Скрыв свой прогул, Гера не знал еще, что этот вольный день — лишь первый из бессчетных дней его вынужденной свободы, но уже следующим утром вновь повернул от школы в сторону и, вновь садясь в троллейбус, теперь уже ясно понял, что назад дороги нет.
К зиме у него выработался неизменный ритуал убийства времени.
Он доезжал до Белорусского вокзала, затем шел к Триумфальной площади, садился на троллейбус «Б» или десятого маршрута, и в нем кружил часами по Садовому кольцу, потом гулял, неумолимо замерзая, по переулкам центра, отогревался в чебуречных и кафе или слонялся, впитывая тепло, по этажам торговых центров — пока не начинал притягивать к себе неуютные взгляды охраны.
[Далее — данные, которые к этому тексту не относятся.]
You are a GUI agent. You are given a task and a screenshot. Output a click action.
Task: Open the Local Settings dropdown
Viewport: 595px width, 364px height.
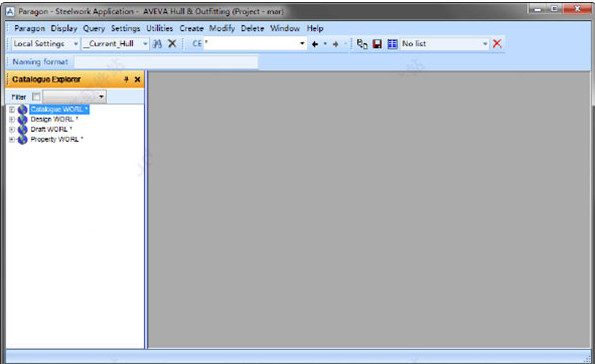[x=76, y=44]

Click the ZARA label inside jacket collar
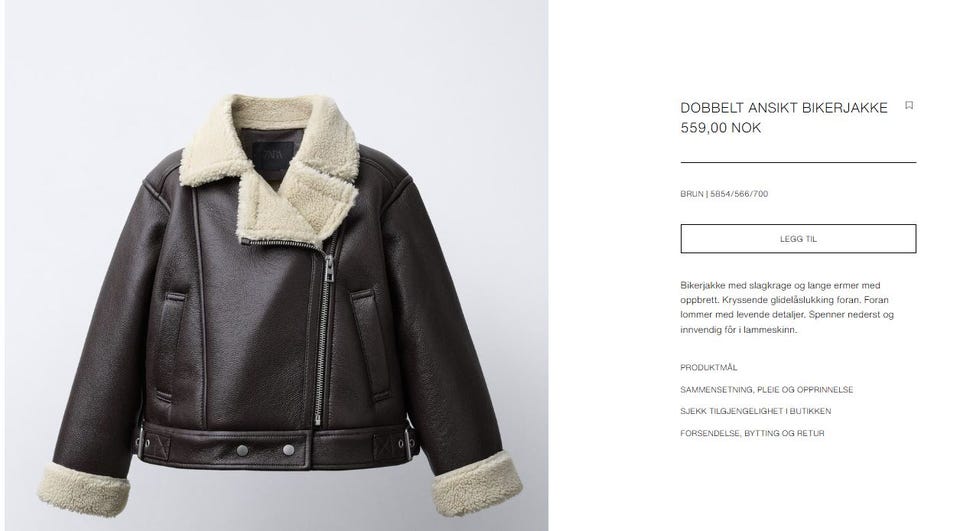pyautogui.click(x=273, y=153)

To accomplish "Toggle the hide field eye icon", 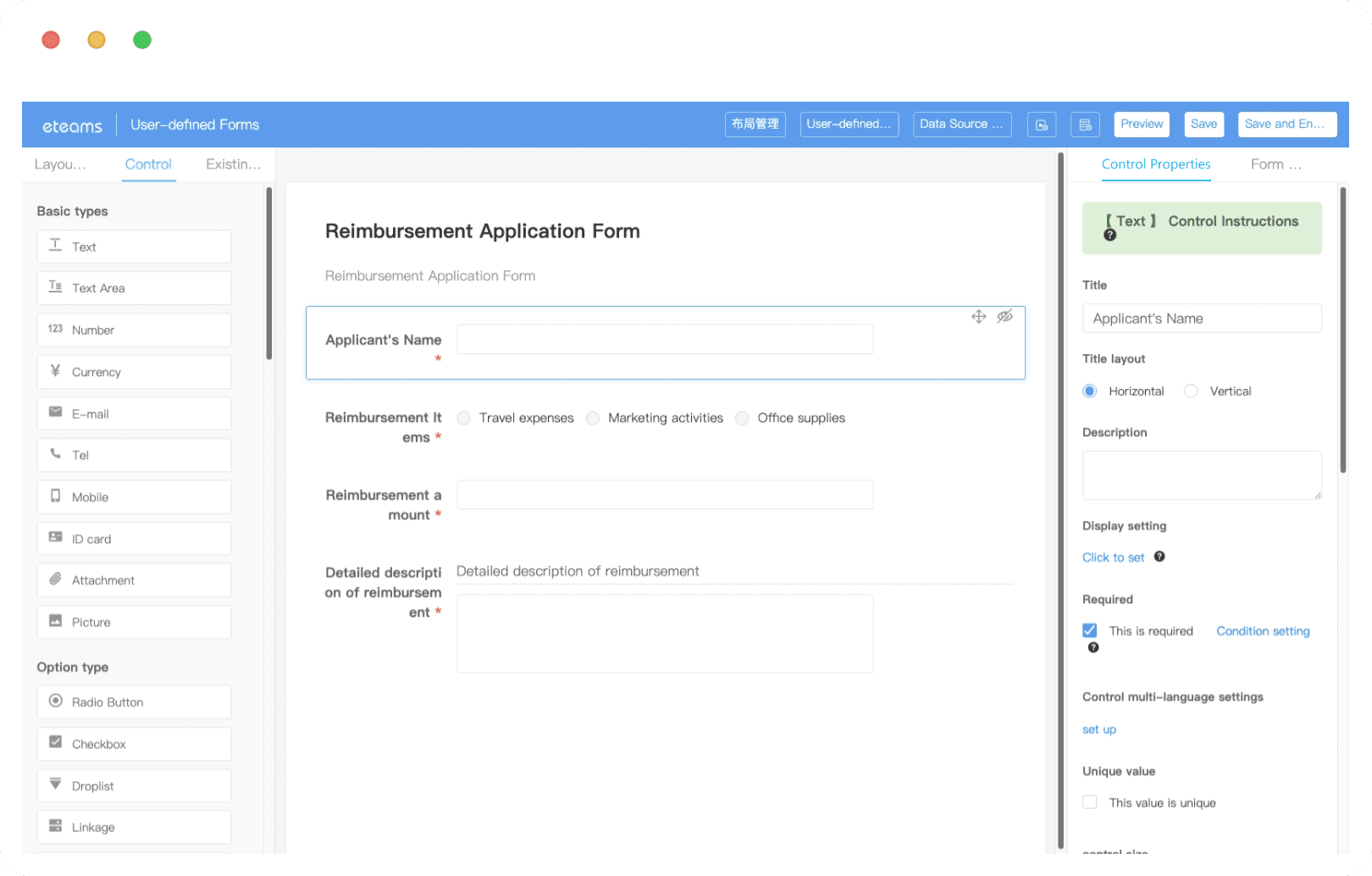I will pos(1004,316).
Он научился, наконец, находить радость в своих скитаниях по городу, но каждый день терял ее, как только приходил час возвращения домой. Чем ближе подъезжал троллейбус к дому, тем был томительнее страх услышать от отца: «Звонили из школы. Надо поговорить».
Никто из школы не звонил. Отец о школе никогда не спрашивал, что было бы, как он считал, не по-мужски, лишь иногда глядел в глаза внезапным острым взглядом, поигрывая желваками и тем давая понять Гере — или себя в том убеждая, — что он, отец, видит его насквозь и все в нем понимает. Мать не вторгалась в жизнь младшего сына из страха отдалить его от себя и потерять, как в свое время отдалила и в итоге потеряла старшего. Здоровый румянец на щеках Геры, его всегда спокойные глаза, его покладистость и мягкость в обращении, должно быть, убеждали ее в том, что волноваться пока не о чем, лучше не лезть к нему, тем более что каждый вечер сын проводит дома, за своим компьютером.